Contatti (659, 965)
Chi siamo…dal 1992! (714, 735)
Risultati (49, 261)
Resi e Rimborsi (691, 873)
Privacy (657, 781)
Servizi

****************************************

§ Problem details
Print out all of the data above word for word.

§ Task result
Contatti (659, 965)
Chi siamo…dal 1992! (714, 735)
Risultati (49, 261)
Resi e Rimborsi (691, 873)
Privacy (657, 781)
Servizi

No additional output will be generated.